Please rewrite the records below, replacing "At what coordinates should I click to accomplish" with "Where do I click to do" everywhere it occurs and leaving everything else unchanged.

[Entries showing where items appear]
## begin

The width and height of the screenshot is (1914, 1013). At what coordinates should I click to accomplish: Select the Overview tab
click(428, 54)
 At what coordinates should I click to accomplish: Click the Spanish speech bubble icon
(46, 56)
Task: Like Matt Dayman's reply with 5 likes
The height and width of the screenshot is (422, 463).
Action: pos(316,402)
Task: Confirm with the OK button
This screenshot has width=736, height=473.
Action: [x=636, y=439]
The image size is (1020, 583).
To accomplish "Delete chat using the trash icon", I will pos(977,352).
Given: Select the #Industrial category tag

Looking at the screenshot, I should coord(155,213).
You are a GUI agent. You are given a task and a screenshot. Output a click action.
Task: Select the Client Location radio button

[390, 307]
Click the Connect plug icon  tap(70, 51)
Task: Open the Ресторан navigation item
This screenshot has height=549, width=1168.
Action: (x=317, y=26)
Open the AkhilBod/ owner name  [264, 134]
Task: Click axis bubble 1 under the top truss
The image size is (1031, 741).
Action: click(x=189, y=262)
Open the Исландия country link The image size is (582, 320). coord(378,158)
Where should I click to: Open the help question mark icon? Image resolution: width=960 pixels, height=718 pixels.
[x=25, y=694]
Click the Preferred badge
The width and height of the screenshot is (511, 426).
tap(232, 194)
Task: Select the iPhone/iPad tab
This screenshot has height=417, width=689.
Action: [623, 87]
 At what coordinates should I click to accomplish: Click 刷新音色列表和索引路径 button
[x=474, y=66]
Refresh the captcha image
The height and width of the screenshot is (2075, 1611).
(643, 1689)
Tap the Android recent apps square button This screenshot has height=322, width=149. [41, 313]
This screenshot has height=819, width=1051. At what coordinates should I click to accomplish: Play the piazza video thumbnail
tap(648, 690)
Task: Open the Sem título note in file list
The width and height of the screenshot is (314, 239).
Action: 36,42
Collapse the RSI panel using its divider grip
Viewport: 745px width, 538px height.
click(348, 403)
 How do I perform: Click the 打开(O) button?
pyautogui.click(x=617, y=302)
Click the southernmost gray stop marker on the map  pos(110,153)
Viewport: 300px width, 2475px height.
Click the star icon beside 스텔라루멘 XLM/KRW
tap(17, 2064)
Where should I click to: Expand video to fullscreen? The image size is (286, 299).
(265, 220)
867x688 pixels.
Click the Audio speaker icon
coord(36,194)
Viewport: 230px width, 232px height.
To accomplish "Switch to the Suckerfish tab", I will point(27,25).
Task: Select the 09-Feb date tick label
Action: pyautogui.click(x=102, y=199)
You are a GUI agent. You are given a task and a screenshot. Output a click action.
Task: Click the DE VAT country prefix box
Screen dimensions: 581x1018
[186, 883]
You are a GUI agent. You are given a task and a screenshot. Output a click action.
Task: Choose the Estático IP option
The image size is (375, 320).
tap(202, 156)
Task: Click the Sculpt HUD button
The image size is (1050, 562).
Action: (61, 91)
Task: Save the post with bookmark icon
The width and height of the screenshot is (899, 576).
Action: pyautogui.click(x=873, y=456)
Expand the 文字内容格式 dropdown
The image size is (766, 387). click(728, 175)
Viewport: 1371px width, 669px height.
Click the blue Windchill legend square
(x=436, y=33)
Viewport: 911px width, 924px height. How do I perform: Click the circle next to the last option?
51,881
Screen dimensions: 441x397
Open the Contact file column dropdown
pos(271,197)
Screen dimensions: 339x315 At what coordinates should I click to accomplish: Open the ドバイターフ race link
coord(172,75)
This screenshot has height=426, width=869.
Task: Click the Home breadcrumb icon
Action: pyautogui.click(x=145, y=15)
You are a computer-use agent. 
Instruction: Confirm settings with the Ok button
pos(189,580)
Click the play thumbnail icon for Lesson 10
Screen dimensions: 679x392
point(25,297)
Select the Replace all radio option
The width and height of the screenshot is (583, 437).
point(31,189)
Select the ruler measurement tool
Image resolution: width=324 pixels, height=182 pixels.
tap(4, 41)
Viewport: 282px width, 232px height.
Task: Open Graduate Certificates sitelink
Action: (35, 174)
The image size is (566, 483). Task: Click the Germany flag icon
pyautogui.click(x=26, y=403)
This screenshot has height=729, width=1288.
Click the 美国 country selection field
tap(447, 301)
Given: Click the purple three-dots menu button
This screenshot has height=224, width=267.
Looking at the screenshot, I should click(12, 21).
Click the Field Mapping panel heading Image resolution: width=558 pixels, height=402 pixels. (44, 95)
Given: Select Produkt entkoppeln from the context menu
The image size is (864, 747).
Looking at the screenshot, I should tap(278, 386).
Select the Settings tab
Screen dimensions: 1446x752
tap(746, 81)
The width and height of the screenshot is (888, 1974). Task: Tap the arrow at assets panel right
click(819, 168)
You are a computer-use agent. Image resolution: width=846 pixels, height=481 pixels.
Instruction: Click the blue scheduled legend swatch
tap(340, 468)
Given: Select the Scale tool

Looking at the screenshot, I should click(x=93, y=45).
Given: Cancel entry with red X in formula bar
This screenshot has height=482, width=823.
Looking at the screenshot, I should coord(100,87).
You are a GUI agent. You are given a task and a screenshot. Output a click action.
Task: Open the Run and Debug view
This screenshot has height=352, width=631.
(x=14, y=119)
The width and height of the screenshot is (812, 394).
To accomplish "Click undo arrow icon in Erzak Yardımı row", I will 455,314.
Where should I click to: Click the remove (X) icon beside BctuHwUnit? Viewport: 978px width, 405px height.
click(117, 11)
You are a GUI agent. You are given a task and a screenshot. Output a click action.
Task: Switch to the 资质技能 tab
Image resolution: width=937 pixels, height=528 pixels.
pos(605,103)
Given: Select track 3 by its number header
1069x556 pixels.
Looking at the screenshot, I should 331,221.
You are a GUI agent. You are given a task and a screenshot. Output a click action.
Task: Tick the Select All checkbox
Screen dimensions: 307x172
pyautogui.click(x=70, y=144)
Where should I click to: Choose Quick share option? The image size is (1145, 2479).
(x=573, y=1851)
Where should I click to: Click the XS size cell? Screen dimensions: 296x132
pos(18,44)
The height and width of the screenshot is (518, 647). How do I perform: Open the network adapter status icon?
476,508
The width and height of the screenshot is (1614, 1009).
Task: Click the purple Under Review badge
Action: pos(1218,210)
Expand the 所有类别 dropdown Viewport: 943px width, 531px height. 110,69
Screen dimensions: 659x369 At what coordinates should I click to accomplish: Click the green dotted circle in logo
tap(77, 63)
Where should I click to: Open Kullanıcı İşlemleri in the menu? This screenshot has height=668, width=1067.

## end

◆ Finished exercise:
The width and height of the screenshot is (1914, 1013). Where do I click to do: Select the Overview tab
click(428, 54)
 Where do I click to do: Click the Spanish speech bubble icon
(46, 56)
Task: Like Matt Dayman's reply with 5 likes
The height and width of the screenshot is (422, 463).
Action: pos(316,402)
Task: Confirm with the OK button
This screenshot has width=736, height=473.
Action: [x=636, y=439]
The image size is (1020, 583).
To accomplish "Delete chat using the trash icon", I will pos(977,352).
Given: Select the #Industrial category tag

Looking at the screenshot, I should coord(155,213).
You are a GUI agent. You are given a task and a screenshot. Output a click action.
Task: Select the Client Location radio button

[390, 307]
Click the Connect plug icon  tap(70, 51)
Task: Open the Ресторан navigation item
This screenshot has height=549, width=1168.
Action: (x=317, y=26)
Open the AkhilBod/ owner name  [264, 134]
Task: Click axis bubble 1 under the top truss
The image size is (1031, 741).
Action: click(x=189, y=262)
Open the Исландия country link The image size is (582, 320). coord(378,158)
Where should I click to: Open the help question mark icon? Image resolution: width=960 pixels, height=718 pixels.
[x=25, y=694]
Click the Preferred badge
The width and height of the screenshot is (511, 426).
tap(232, 194)
Task: Select the iPhone/iPad tab
This screenshot has height=417, width=689.
Action: [623, 87]
 Where do I click to do: Click 刷新音色列表和索引路径 button
[x=474, y=66]
Refresh the captcha image
The height and width of the screenshot is (2075, 1611).
(643, 1689)
Tap the Android recent apps square button This screenshot has height=322, width=149. [41, 313]
This screenshot has height=819, width=1051. Where do I click to do: Play the piazza video thumbnail
tap(648, 690)
Task: Open the Sem título note in file list
The width and height of the screenshot is (314, 239).
Action: 36,42
Collapse the RSI panel using its divider grip
Viewport: 745px width, 538px height.
click(348, 403)
 How do I perform: Click the 打开(O) button?
pyautogui.click(x=617, y=302)
Click the southernmost gray stop marker on the map  pos(110,153)
Viewport: 300px width, 2475px height.
Click the star icon beside 스텔라루멘 XLM/KRW
tap(17, 2064)
Where should I click to: Expand video to fullscreen? The image size is (286, 299).
(265, 220)
867x688 pixels.
Click the Audio speaker icon
coord(36,194)
Viewport: 230px width, 232px height.
To accomplish "Switch to the Suckerfish tab", I will point(27,25).
Task: Select the 09-Feb date tick label
Action: pyautogui.click(x=102, y=199)
You are a GUI agent. You are given a task and a screenshot. Output a click action.
Task: Click the DE VAT country prefix box
Screen dimensions: 581x1018
[186, 883]
You are a GUI agent. You are given a task and a screenshot. Output a click action.
Task: Choose the Estático IP option
The image size is (375, 320).
tap(202, 156)
Task: Click the Sculpt HUD button
The image size is (1050, 562).
Action: (61, 91)
Task: Save the post with bookmark icon
The width and height of the screenshot is (899, 576).
Action: pyautogui.click(x=873, y=456)
Expand the 文字内容格式 dropdown
The image size is (766, 387). click(728, 175)
Viewport: 1371px width, 669px height.
Click the blue Windchill legend square
(x=436, y=33)
Viewport: 911px width, 924px height. How do I perform: Click the circle next to the last option?
51,881
Screen dimensions: 441x397
Open the Contact file column dropdown
pos(271,197)
Screen dimensions: 339x315 Where do I click to do: Open the ドバイターフ race link
coord(172,75)
This screenshot has height=426, width=869.
Task: Click the Home breadcrumb icon
Action: pyautogui.click(x=145, y=15)
You are a computer-use agent. 
Instruction: Confirm settings with the Ok button
pos(189,580)
Click the play thumbnail icon for Lesson 10
Screen dimensions: 679x392
point(25,297)
Select the Replace all radio option
The width and height of the screenshot is (583, 437).
point(31,189)
Select the ruler measurement tool
Image resolution: width=324 pixels, height=182 pixels.
tap(4, 41)
Viewport: 282px width, 232px height.
Task: Open Graduate Certificates sitelink
Action: (35, 174)
The image size is (566, 483). Task: Click the Germany flag icon
pyautogui.click(x=26, y=403)
This screenshot has height=729, width=1288.
Click the 美国 country selection field
tap(447, 301)
Given: Click the purple three-dots menu button
This screenshot has height=224, width=267.
Looking at the screenshot, I should click(12, 21).
Click the Field Mapping panel heading Image resolution: width=558 pixels, height=402 pixels. (44, 95)
Given: Select Produkt entkoppeln from the context menu
The image size is (864, 747).
Looking at the screenshot, I should tap(278, 386).
Select the Settings tab
Screen dimensions: 1446x752
tap(746, 81)
The width and height of the screenshot is (888, 1974). Task: Tap the arrow at assets panel right
click(819, 168)
You are a computer-use agent. Image resolution: width=846 pixels, height=481 pixels.
Instruction: Click the blue scheduled legend swatch
tap(340, 468)
Given: Select the Scale tool

Looking at the screenshot, I should click(x=93, y=45).
Given: Cancel entry with red X in formula bar
This screenshot has height=482, width=823.
Looking at the screenshot, I should coord(100,87).
You are a GUI agent. You are given a task and a screenshot. Output a click action.
Task: Open the Run and Debug view
This screenshot has height=352, width=631.
(x=14, y=119)
The width and height of the screenshot is (812, 394).
To accomplish "Click undo arrow icon in Erzak Yardımı row", I will 455,314.
Where should I click to: Click the remove (X) icon beside BctuHwUnit? Viewport: 978px width, 405px height.
click(117, 11)
You are a GUI agent. You are given a task and a screenshot. Output a click action.
Task: Switch to the 资质技能 tab
Image resolution: width=937 pixels, height=528 pixels.
pos(605,103)
Given: Select track 3 by its number header
1069x556 pixels.
Looking at the screenshot, I should 331,221.
You are a GUI agent. You are given a task and a screenshot. Output a click action.
Task: Tick the Select All checkbox
Screen dimensions: 307x172
pyautogui.click(x=70, y=144)
Where should I click to: Choose Quick share option? The image size is (1145, 2479).
(x=573, y=1851)
Where should I click to: Click the XS size cell? Screen dimensions: 296x132
pos(18,44)
The height and width of the screenshot is (518, 647). How do I perform: Open the network adapter status icon?
476,508
The width and height of the screenshot is (1614, 1009).
Task: Click the purple Under Review badge
Action: pos(1218,210)
Expand the 所有类别 dropdown Viewport: 943px width, 531px height. 110,69
Screen dimensions: 659x369 Where do I click to do: Click the green dotted circle in logo
tap(77, 63)
Where should I click to: Open Kullanıcı İşlemleri in the menu? This screenshot has height=668, width=1067.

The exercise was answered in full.